Stąd nasze oczekiwanie od prezydenta niezwłocznego spotkania z przedstawicielami klubów opozycyjnych, by przedstawić argumenty, które pomogą prezydentowi podjąć jedyną właściwą decyzję, czyli zawetowania tej haniebnej ustawy - dodał szef klubu KO.
Wszyscy jak tu stoimy, jesteśmy za tym, żeby przeprowadzić w Polsce reformę wymiaru sprawiedliwości, ale ta haniebna ustawa nie ma nic wspólnego z reformą wymiaru sprawiedliwości, służy tylko Prawu i Sprawiedliwości, służy temu, aby wymiar sprawiedliwości był podporządkowany jednej partii politycznej - powiedział wicemarszałek Sejmu Piotr Zgorzelski z PSL-Kukiz’15.
Zapowiedział, że 18 lutego zostanie zorganizowany Kongres Pokrzywdzonych przez wymiar sprawiedliwości. Uważamy, że tylko przez uspołecznienie i dopuszczenie przedstawicieli NGO's do prac nad reformą, skuteczność takiej reformy może być zapewniona - mówił polityk PSL.

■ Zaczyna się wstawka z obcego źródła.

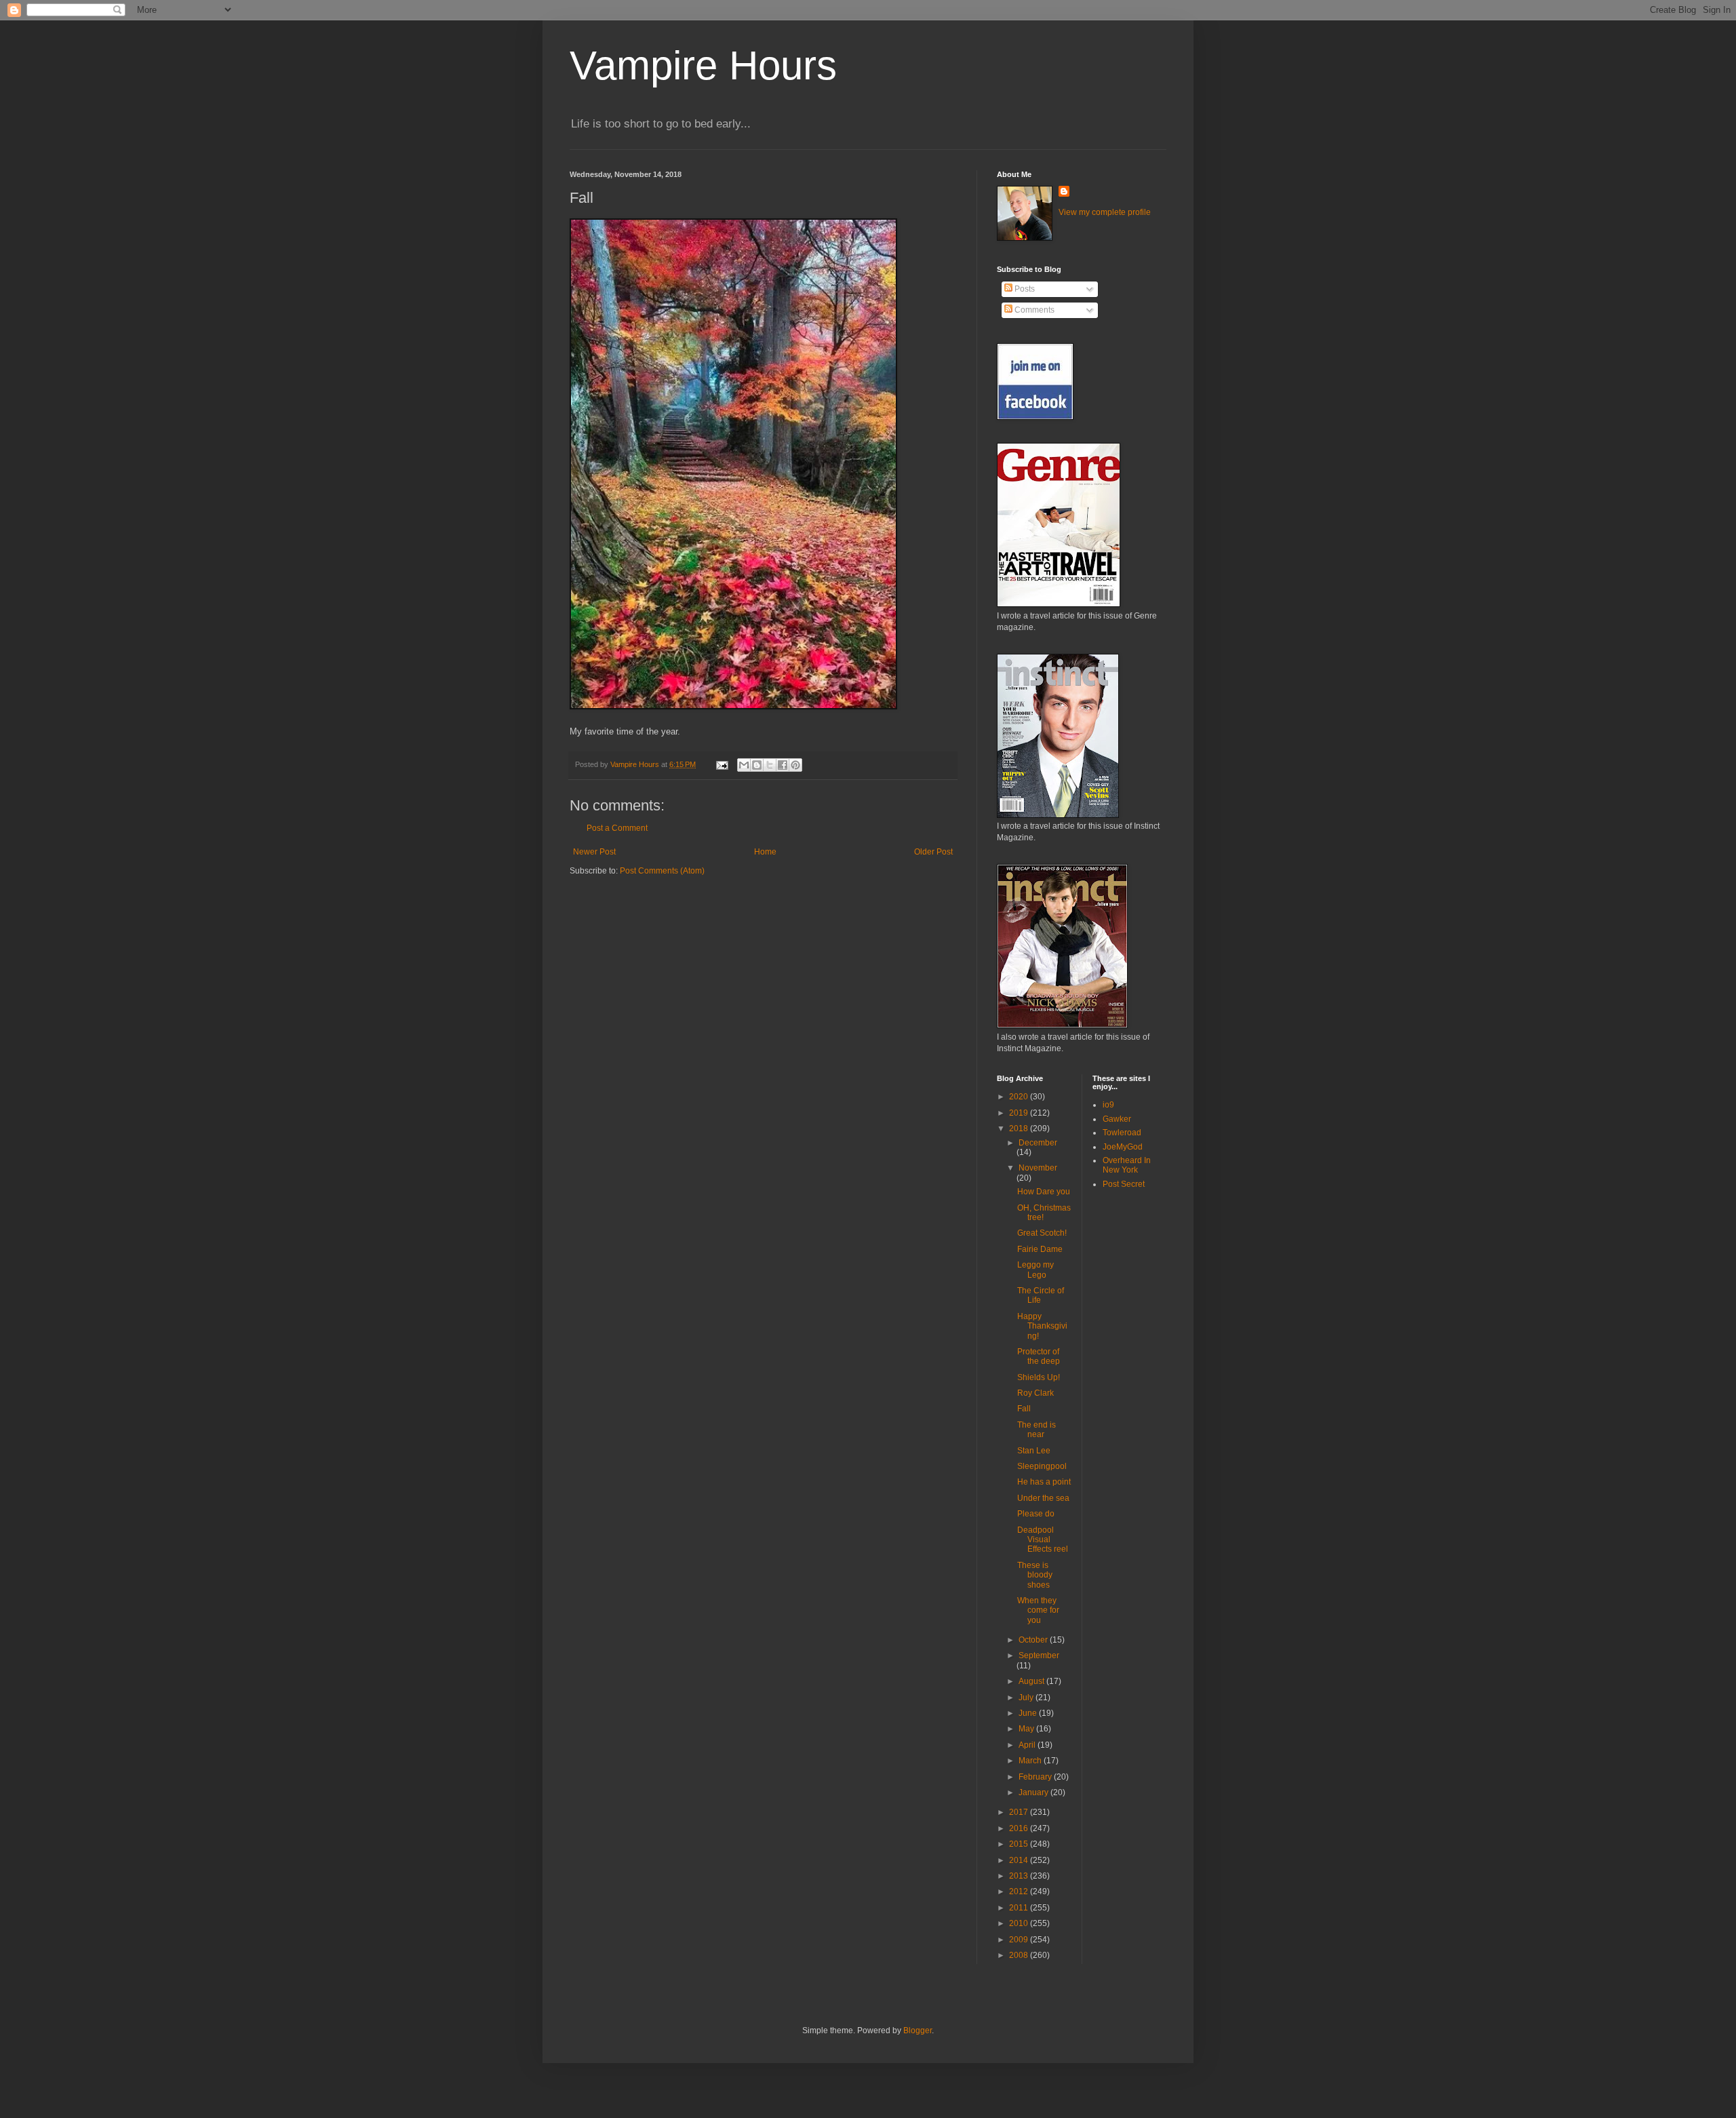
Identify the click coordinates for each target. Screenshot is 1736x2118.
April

Pan prezydent nie musi z długopisem w drzwiach Pałacu Prezydenckiego czekać, warto rozmawiać, spotkać się z opozycją, bo mamy naprawdę dobrą wolę - powiedział Zgorzelski.
Gawkowski zaznaczył, że wniosek do prezydenta jest świadectwem, że "nie zostały zamknięte wszystkie drzwi, żeby obronić polski wymiar sprawiedliwości".
Prezydent Andrzej Duda apelował do opozycji i informował, że chce być prezydentem wszystkich Polaków. To spotkanie z prezydentem i jego weto jest możliwe, trzeba tylko odpowiedzialności i rozsądku, trzeba tylko stać na straży konstytucji. Apeluję, aby prezydent się z nami spotkał i zawetował tę ustawę - dodał szef klubu Lewicy.
Uchwalona 20 grudnia ub.r. nowelizacja, m.in. Prawa o ustroju sądów i ustawy o Sądzie Najwyższym, a także o sądach administracyjnych, wojskowych i prokuraturze, wprowadza odpowiedzialność dyscyplinarną sędziów za działania lub zaniechania mogące uniemożliwić lub istotnie utrudnić funkcjonowanie wymiaru sprawiedliwości, za działania kwestionujące skuteczność powołania sędziego oraz za działalność publiczną niedającą się pogodzić z zasadami niezależności sądów i niezawisłości sędziów.
Ponadto nowelizacja wprowadza zmiany w procedurze wyboru I prezesa SN. Kandydata na to stanowisko będzie mógł zgłosić każdy sędzia SN. W razie problemów z wyborem kandydatów ze względu na brak kworum w ostatecznym stopniu planowanej procedury do ważności wyboru będzie wymagana obecność 32 sędziów SN.
Nowe przepisy krytykuje opozycja oraz część środowiska sędziowskiego. Negatywne opinie prawne w sprawie niektórych proponowanych rozwiązań wyrazili m.in. Rzecznik Praw Obywatelskich i Sąd Najwyższy. Nowelizacja została także krytycznie oceniona przez Komisję Wenecką, organ doradczy Rady Europy.